Dhaka# show running-config
crypto isakmp policy 10
authentication pre-share
!
crypto isakmp key cisco1234 address 30.1.1.1
crypto isakmp key cisco1234 address 30.1.1.2
!
crypto ipsec transform-set strong esp-3des esp-sha-hmac
!
! Two crypto maps  one for the primary and other one for the secondary router.

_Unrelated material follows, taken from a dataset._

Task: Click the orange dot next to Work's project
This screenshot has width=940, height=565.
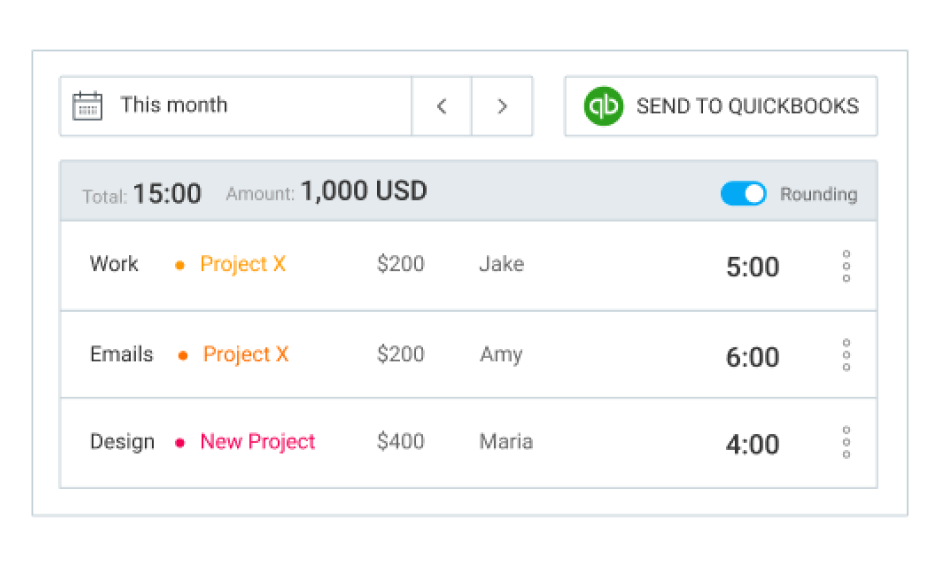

crypto map to_Doha 10 ipsec-isakmp
   set peer 30.1.1.1
   set transform-set strong
   match address gre1
crypto map to_Doha 20 ipsec-isakmp
   set peer 30.1.1.2
   set transform-set strong
   match address gre2
!
interface Tunnel0
ip address 1.1.1.1 255.255.255.0
tunnel source Ethernet 1/0
tunnel destination 30.1.1.1
crypto map Remote-to-HQ
!
interface Tunnel1
ip address 10.4.2.1 255.255.255.0
bandwidth 5
tunnel source Ethernet 1/0
tunnel destination 30.1.1.2
crypto map to_Doha
!
interface Ethernet0/0
ip address 10.1.1.1 255.255.255.0
!
interface Ethernet 1/0
ip address 20.1.1.1 255.255.255.0
crypto map to_Doha
!
router eigrp 100
  network 10.0.0.0
  network 1.1.1.0
!
ip route 0.0.0.0 0.0.0.0 ethernet 1/0
!
ip access-list extended gre1
   permit gre host 20.1.1.1 host 30.1.1.1
!
ip access-list extended gre2
   permit gre host 20.1.1.1 host 30.1.1.2
Dhaka#

Note

To control which tunnel should be primary and which one should be secondary, you can use delay, and the bandwidth command. If you do not specify any of these, the traffic will be load sharing on both tunnels, and they will act as backups for each other.